» **Task item**
Find the line containing "Instruction: Open the", then print it and each following line through the end of the records, exactly and with nothing added; leave out any pictures.

Pixel coordinate grounding data
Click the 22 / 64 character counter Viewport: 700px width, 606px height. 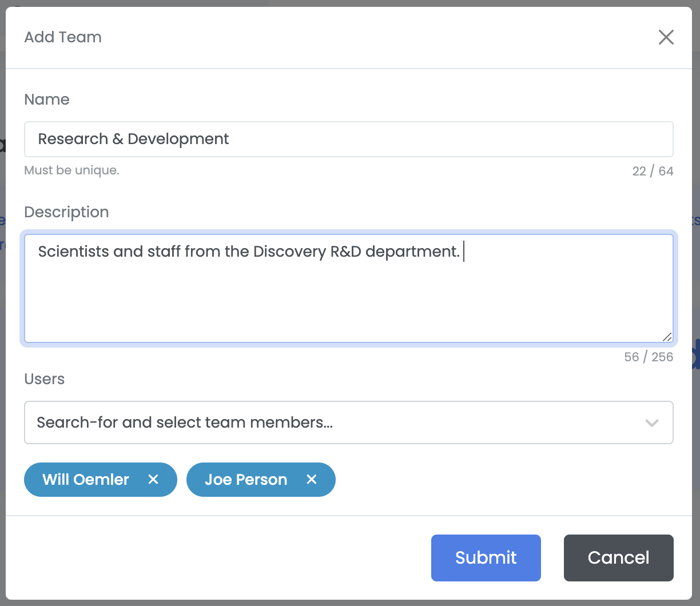(653, 172)
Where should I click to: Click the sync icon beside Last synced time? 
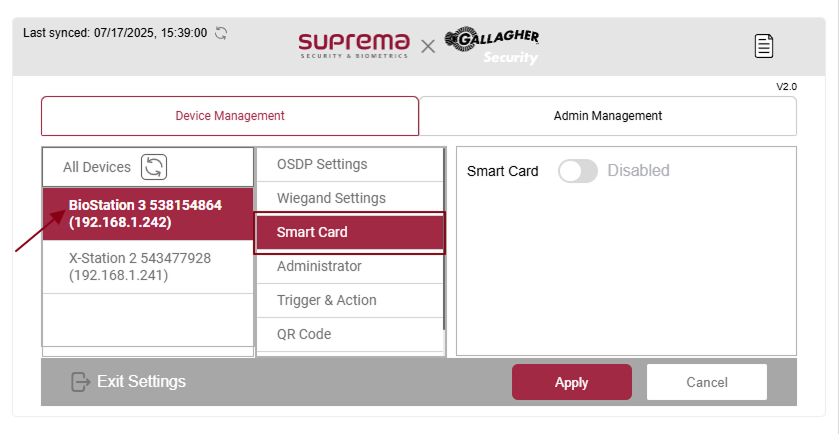tap(221, 33)
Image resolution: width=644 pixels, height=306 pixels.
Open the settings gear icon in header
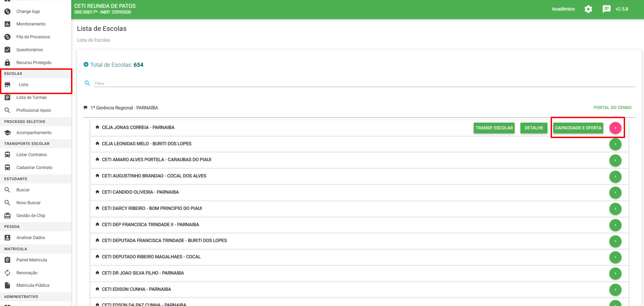pyautogui.click(x=588, y=9)
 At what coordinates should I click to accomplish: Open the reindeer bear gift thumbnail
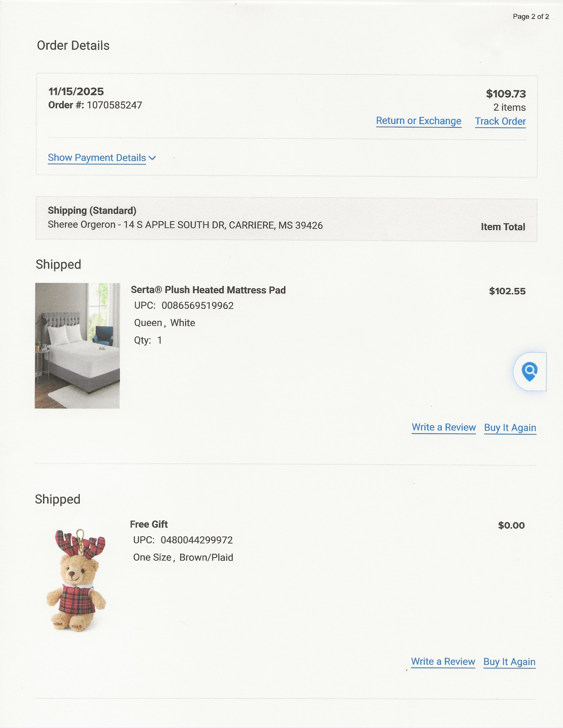click(x=77, y=580)
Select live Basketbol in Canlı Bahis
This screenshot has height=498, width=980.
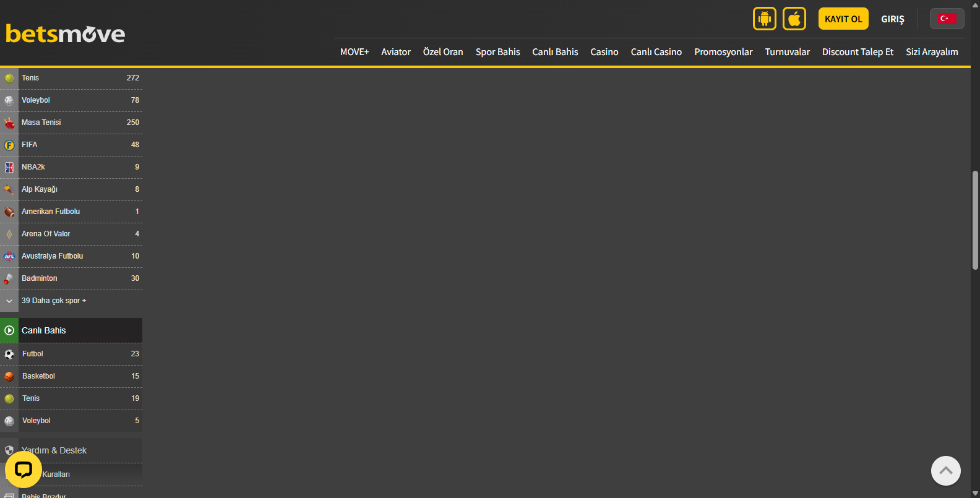tap(39, 376)
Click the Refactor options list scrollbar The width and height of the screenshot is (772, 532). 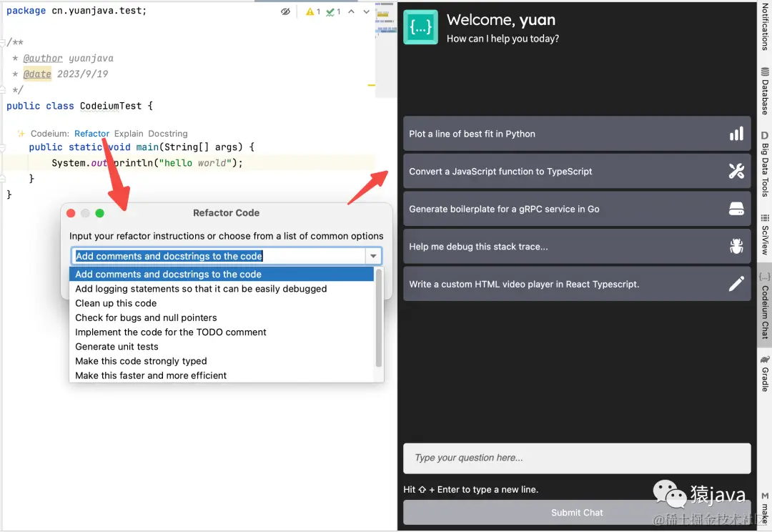pyautogui.click(x=379, y=317)
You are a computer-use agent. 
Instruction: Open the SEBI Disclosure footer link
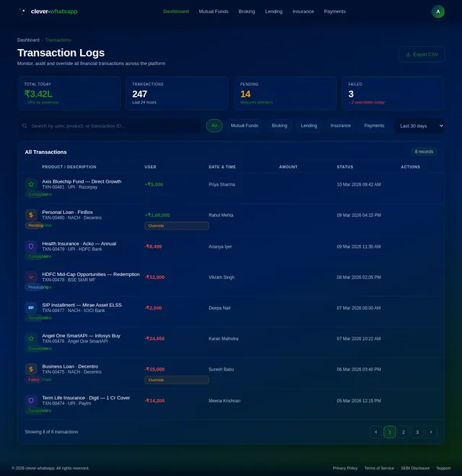[x=415, y=468]
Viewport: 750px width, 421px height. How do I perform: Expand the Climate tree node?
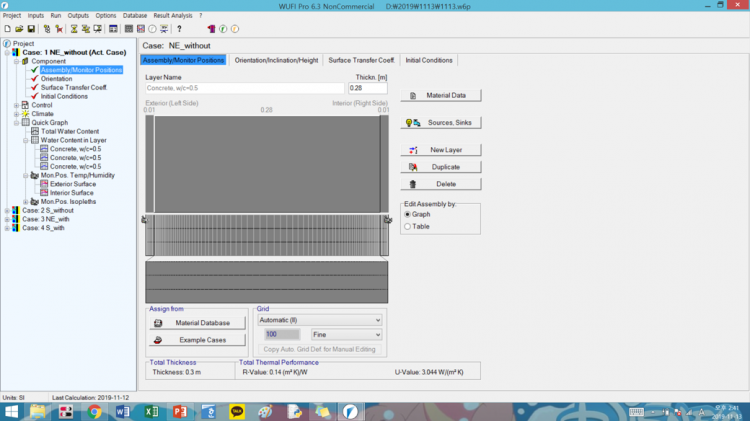(15, 114)
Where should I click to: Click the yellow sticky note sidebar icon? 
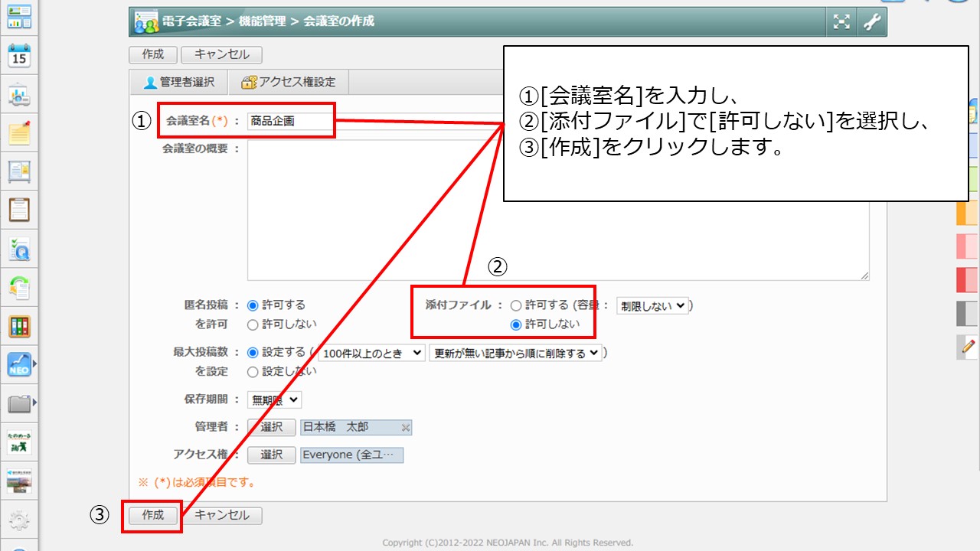click(x=19, y=133)
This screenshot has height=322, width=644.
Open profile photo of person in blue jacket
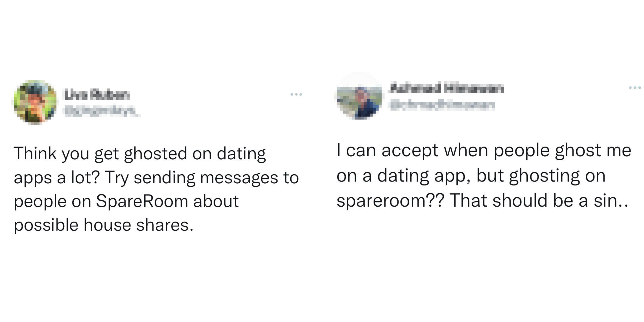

» **Final answer**
Instruction: Open the SEBI Disclosure footer link
[x=415, y=468]
Viewport: 750px width, 421px height. How do I perform: Expand the Climate tree node?
(15, 114)
Where should I click to: Click the yellow sticky note sidebar icon? 
click(x=19, y=133)
This screenshot has height=322, width=644.
Open profile photo of person in blue jacket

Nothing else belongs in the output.